また肌の弱い人は各作業の際には手袋などを付けた上で作業が良いです。

種まきをする場合は、秋から冬に採種し、果肉がある場合は洗います。翌年の3月~4月までに種まきします。

山野の木なので、土質さえ合っていればばら撒きでも芽は出ますが、雑草との違いが分からなくなるため、市販の種まき用土か花用の土に撒くことをお勧めします。種まきの土や花用の土をポットに入れて、3粒ずつ種を撒き、軽く覆土します。たっぷりと水を与えた後、発芽するまで明るい日陰に置きます。
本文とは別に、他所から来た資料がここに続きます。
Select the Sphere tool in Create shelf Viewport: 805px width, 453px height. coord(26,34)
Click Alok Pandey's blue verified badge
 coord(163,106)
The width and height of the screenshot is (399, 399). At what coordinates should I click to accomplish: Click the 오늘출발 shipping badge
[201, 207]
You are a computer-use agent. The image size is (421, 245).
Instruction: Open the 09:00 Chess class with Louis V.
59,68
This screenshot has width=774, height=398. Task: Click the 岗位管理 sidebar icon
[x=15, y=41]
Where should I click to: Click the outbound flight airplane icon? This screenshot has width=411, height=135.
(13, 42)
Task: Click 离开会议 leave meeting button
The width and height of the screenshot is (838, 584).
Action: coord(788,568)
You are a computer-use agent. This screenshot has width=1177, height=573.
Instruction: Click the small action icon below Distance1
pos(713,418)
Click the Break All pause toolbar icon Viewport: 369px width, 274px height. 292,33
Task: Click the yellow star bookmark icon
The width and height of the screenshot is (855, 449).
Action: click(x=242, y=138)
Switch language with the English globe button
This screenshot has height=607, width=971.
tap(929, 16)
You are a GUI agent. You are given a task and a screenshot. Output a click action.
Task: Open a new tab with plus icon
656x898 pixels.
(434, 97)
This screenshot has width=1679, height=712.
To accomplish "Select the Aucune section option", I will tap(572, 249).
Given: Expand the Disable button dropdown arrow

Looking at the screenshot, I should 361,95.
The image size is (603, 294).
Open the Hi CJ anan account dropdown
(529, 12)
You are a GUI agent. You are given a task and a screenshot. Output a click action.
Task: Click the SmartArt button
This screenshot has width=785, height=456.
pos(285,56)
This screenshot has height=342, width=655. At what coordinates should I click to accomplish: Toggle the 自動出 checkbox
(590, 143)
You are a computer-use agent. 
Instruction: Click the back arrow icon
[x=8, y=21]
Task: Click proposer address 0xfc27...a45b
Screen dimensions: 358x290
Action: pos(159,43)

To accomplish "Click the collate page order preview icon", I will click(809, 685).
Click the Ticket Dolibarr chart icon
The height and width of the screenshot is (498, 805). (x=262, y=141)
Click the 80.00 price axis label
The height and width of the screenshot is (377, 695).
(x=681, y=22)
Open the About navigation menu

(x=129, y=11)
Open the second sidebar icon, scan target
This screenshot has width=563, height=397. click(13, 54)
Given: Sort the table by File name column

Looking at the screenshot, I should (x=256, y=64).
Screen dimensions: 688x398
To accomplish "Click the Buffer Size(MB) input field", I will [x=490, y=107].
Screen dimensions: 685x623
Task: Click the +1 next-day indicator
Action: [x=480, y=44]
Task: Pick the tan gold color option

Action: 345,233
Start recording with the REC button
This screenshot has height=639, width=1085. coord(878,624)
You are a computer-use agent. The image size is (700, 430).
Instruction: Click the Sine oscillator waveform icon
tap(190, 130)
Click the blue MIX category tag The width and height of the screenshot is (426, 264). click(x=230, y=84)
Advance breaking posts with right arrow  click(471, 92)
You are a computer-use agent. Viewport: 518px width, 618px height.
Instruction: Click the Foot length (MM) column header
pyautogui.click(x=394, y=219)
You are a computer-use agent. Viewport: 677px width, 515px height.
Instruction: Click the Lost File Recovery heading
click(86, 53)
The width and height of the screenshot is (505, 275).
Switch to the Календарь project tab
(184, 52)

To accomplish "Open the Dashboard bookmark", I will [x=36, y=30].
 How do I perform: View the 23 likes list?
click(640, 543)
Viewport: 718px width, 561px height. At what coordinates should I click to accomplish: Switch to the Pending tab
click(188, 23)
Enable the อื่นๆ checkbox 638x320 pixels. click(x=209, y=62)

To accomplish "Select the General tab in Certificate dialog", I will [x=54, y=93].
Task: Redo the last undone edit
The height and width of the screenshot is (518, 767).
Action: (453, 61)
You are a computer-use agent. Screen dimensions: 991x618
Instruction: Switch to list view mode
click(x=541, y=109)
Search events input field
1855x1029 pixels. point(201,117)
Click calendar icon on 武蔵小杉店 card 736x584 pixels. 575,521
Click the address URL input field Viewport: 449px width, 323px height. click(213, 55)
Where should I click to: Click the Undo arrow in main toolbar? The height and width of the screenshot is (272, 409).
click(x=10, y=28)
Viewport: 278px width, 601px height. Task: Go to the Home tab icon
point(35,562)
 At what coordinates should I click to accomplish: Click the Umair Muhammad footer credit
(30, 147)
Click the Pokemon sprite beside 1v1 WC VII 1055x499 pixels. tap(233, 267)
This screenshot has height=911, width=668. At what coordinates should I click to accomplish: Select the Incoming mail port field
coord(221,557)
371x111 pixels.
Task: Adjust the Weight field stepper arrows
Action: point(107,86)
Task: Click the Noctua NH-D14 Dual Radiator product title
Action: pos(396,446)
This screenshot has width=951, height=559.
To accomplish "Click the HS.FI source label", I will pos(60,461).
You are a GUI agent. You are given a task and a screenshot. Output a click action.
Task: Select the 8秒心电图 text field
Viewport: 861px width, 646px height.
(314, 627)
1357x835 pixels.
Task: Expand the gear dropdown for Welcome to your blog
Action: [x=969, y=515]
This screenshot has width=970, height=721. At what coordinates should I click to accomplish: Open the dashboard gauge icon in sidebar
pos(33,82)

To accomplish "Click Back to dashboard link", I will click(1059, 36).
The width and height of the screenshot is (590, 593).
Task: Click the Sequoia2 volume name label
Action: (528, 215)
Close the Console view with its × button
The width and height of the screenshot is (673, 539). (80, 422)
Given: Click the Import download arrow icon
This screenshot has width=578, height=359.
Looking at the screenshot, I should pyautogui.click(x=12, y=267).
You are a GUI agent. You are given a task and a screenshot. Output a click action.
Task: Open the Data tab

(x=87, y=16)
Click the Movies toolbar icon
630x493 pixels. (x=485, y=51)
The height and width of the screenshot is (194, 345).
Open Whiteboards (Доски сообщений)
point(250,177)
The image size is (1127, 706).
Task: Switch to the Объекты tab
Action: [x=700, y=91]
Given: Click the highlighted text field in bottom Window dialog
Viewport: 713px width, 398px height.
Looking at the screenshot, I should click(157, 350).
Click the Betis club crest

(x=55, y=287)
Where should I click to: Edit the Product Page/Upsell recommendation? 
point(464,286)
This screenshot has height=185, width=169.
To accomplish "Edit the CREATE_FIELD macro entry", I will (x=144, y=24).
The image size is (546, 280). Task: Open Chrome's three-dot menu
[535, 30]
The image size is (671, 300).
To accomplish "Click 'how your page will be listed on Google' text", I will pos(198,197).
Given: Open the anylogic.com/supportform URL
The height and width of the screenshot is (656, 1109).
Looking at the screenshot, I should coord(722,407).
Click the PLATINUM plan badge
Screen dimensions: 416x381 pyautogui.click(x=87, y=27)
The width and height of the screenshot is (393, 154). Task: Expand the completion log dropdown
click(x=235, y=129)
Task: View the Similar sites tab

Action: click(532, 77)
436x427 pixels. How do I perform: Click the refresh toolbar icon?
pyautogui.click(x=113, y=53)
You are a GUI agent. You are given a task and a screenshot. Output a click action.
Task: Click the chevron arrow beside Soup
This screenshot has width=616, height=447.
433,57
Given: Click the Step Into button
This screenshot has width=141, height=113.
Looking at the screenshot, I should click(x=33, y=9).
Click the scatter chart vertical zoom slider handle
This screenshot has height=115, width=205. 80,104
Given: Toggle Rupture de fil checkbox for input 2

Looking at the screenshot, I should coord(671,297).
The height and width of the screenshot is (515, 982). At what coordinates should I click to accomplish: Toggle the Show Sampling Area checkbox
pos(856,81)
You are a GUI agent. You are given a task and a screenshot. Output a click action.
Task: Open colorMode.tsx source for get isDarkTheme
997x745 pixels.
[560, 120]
発芽後に苗の生育にあわせて間引きしていきます。この間引きの際は土から引き抜くのではなく、ハサミなどで切ってください。本葉が3~4枚くらいの苗に育ったらポットに植え替えます。ポットで苗を大きく育てた後に定植する際は根が回る前に植え替えします。

 ハゼ(ハゼノキ)の病害虫

病害虫に極めて強いですが、「アブラムシ」「カメムシ」が発生することがあります。

もし被害が酷い場合は、市販のスプレータイプの薬剤で「樹木類」の登録と「アブラムシ」「カメムシ」が対象になっているものを使っていけば退治できます。